** WHAT YOU HAVE TO DO **
Search the records for the word "height". Copy every line where it appears.

Source records
=====
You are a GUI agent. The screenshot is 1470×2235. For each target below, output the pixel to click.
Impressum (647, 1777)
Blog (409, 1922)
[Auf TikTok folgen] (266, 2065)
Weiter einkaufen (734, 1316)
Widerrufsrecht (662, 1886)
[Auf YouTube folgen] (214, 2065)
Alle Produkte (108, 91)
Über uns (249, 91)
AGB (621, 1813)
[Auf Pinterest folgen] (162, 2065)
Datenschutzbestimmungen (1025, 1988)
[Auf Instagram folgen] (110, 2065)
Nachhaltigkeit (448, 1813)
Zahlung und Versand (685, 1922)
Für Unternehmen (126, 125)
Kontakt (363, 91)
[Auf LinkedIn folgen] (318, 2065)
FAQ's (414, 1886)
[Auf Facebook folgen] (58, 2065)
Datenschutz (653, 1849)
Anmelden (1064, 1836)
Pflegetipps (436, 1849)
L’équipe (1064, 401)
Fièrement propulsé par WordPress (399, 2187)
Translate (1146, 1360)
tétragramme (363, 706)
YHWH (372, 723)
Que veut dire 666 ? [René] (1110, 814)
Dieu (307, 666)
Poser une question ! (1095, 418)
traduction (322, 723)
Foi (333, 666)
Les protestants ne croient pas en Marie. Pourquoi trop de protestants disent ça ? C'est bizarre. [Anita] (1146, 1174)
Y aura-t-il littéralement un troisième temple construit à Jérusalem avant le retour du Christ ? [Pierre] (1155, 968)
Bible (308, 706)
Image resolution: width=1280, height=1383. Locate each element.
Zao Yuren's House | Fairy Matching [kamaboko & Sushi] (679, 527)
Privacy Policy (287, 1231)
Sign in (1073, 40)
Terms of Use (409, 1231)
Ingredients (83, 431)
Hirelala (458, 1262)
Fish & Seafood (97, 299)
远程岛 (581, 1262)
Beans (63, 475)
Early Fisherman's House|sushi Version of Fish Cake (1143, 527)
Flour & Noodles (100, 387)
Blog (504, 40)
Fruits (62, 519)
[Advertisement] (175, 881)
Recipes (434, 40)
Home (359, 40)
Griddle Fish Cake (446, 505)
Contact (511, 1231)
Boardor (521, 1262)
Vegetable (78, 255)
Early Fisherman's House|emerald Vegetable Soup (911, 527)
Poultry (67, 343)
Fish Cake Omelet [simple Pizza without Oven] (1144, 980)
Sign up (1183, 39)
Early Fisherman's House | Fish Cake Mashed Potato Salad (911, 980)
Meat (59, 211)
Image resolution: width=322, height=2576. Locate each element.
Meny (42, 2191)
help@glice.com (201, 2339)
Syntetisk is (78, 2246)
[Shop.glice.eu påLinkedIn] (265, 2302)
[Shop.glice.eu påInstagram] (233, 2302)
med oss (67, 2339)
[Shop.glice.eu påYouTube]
=====
** SOLVED EXERCISE **
Image resolution: width=1280, height=1383. Locate each element.
Image resolution: width=322, height=2576. Locate each element.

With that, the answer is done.